Arrow-right Camera
The Spokesman-Review Newspaper
Spokane, Washington  Est. May 19, 1883

Interest rates rise

Martin Crutsinger Associated Press

WASHINGTON – The Federal Reserve on Wednesday raised interest rates for the first time in four years, reversing course as the economy strengthened. Policy-makers signaled only slow increases ahead in the rock-bottom rates Americans have enjoyed.

Wall Street rallied modestly on the Fed’s continued promise of a “measured” pace for future rate increases, with the Dow Jones industrial average climbing 22.05 points to 10,435.48. Bond prices also rose on the news, pushing the yield on 10-year Treasury notes down to 4.59 percent, compared with 4.69 percent the previous day.

In what was the most telegraphed rate increase in Fed history, Federal Reserve Chairman Alan Greenspan and his colleagues announced they were boosting the target for the federal funds rate by one-quarter of a percentage point, to 1.25 percent. This rate, which represents the interest banks charge each other on overnight loans, is the Fed’s primary tool for influencing economic activity.

The Fed’s decision triggered a one-quarter percentage point increase in commercial banks’ prime lending rate, which also had not risen in four years.

This benchmark borrowing rate for millions of consumer and business loans rose from 4 percent, the lowest since 1959, to 4.25 percent.

The Fed’s quarter-point increase was the first change since the funds rate was cut to a 46-year low of 1 percent in June 2003. That had marked the 13th Fed rate cut in a series that began back in January 2001 as the central bank battled to jump-start an economy staggered by a series of blows, from a plunging stock market and the 2001 recession to terrorist attacks and two wars.

With Wednesday’s rate increase, borrowers have seen the lows for mortgage rates and other loans. But economists said rates for homes and autos should continue to be attractive, given the Fed’s comments that it did not expect inflation to pose a problem soon.

The Fed reaffirmed a pledge, first made at its May meeting, that future rate increases would come “at a pace that is likely to be measured.”

“The bottom line is that the Fed is going to continue to be cautious about hiking interest rates,” said economist David Jones, author of several books on the Fed under Greenspan. “While we are seeing solid growth, we are not seeing an overheated economy.”

Jones and other analysts said they read the pledge as indicating a series of one-quarter percentage point increases spread into next year.

Many economists are looking for the Fed to keep increasing the funds rate until it hits around 4 percent.
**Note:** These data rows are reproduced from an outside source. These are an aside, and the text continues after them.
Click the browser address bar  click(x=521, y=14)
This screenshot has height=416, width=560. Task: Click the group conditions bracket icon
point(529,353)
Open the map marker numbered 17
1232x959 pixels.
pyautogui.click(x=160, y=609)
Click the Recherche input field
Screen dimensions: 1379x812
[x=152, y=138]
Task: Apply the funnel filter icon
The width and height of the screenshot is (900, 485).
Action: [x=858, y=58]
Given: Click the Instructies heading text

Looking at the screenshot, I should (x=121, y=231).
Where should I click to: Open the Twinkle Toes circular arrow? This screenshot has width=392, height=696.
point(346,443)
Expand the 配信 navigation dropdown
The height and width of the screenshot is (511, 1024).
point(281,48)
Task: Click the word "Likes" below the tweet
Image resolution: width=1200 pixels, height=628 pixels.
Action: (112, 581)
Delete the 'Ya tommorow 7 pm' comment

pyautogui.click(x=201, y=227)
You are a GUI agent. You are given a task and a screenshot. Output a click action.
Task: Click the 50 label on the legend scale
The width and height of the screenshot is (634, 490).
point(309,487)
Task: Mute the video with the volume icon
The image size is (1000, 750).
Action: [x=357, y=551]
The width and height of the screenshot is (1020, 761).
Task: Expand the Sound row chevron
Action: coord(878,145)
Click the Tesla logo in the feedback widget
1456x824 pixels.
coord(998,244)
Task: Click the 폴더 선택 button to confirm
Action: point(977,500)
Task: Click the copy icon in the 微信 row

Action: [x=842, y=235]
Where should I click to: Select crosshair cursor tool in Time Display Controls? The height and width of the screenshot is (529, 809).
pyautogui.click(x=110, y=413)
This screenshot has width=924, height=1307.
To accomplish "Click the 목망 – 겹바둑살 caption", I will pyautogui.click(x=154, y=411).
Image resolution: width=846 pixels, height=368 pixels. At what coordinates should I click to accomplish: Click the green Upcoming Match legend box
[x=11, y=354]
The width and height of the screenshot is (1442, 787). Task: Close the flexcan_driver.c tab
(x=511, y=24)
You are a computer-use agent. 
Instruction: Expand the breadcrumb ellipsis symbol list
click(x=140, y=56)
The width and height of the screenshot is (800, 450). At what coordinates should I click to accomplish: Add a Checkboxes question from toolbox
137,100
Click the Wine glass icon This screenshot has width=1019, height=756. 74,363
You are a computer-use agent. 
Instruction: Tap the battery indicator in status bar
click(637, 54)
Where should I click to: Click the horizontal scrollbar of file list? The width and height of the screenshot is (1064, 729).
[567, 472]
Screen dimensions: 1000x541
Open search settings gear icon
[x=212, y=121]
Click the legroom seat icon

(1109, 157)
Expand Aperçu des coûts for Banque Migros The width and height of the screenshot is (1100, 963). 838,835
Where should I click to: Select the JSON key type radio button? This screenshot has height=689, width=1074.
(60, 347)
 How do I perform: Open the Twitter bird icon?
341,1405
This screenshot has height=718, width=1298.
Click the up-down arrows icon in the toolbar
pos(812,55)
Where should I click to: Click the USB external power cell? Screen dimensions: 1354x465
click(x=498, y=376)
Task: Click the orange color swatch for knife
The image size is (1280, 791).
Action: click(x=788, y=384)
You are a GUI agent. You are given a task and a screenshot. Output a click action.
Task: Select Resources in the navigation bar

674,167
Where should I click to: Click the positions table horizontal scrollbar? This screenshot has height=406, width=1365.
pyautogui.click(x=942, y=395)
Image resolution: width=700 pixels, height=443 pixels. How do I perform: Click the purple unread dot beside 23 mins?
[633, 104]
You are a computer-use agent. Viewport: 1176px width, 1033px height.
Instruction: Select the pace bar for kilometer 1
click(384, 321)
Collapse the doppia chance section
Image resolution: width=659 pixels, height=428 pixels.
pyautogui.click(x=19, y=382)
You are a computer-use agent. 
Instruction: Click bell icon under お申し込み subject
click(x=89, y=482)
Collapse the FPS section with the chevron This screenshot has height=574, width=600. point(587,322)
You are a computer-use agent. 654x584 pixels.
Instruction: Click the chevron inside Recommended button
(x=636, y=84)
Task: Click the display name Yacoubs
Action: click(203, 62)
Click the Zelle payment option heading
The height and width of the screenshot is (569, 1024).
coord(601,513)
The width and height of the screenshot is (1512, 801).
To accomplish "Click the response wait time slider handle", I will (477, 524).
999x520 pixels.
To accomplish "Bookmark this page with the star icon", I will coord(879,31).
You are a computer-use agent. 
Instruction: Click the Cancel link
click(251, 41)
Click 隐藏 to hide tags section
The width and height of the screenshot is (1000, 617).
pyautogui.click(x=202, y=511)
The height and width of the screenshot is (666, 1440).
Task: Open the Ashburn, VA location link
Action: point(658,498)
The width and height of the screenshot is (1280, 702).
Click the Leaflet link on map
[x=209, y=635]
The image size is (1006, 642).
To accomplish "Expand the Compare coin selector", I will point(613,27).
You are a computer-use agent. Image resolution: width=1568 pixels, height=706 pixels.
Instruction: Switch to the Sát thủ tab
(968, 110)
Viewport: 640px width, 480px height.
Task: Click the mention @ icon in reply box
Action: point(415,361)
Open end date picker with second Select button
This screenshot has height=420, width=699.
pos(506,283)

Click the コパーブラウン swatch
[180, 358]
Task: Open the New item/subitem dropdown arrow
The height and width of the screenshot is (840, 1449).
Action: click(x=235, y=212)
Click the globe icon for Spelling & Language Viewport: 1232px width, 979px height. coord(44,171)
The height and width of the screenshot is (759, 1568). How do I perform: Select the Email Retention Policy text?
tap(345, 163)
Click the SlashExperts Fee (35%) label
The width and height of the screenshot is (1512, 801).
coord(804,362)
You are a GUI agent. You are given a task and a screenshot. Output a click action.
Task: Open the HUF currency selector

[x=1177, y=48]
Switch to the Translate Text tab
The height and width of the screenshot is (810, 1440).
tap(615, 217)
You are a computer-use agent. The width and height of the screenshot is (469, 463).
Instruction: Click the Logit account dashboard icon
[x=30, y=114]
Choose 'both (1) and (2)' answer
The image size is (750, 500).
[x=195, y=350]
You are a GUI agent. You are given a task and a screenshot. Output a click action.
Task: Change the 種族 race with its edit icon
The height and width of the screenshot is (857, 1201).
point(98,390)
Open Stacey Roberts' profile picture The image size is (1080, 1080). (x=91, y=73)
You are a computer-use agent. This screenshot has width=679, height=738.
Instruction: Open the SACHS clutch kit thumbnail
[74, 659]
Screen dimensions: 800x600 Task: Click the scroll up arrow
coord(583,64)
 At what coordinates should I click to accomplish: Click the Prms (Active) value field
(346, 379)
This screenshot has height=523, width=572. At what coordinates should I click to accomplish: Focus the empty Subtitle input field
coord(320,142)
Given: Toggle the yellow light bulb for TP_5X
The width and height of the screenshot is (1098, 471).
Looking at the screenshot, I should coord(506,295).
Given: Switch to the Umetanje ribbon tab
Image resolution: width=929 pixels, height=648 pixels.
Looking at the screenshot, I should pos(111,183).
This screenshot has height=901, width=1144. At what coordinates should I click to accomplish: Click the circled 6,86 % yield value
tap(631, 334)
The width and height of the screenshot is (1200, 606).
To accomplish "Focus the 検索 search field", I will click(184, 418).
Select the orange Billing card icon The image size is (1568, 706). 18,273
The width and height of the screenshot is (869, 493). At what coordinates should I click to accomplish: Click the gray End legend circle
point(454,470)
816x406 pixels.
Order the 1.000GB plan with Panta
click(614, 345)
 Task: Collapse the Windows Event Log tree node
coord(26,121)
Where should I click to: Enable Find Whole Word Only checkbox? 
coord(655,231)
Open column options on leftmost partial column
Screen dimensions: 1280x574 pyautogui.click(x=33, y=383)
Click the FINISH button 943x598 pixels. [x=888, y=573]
At that level, analysts said, the Fed would view the rate as neither stimulating extra growth nor acting as a drag on growth.

The rate increases are expected to have little impact on slowing the economy before the November election. That would be good news for President Bush and other incumbents.

His spokesman, Scott McClellan, told reporters that rising interest rates were not a concern because rates are still at “historically low levels. The economy continues to be strong and grow even stronger.”

Gene Sperling, an economic adviser to Bush’s presumed Democratic rival, John Kerry, said the real threat to interest rates was not Fed action but Bush’s tax cuts, which have caused the federal budget deficit to balloon.

“The real issue is that George Bush’s abandonment of fiscal discipline will mean higher long-term interest rates, less sustainable economic growth and more debt passed on to our children,” Sperling said in a statement issued by the Kerry campaign.

The Fed statement said that since its last meeting on May 4, the economy has continued to grow “at a solid pace and labor market conditions have improved.”

If inflation remains moderate, analysts believe the Fed will move gradually to a funds rate of about 4 percent. Long-term rates, set by financial markets, also would climb. Analysts said some of these rate increases already have occurred, given that the Fed for several months has signaled its intention to start raising rates.

The nationwide average for 30-year, fixed-rate mortgages reached a low this year of 5.38 percent in mid-March, but was at 6.25 percent last week, according to the mortgage company Freddie Mac.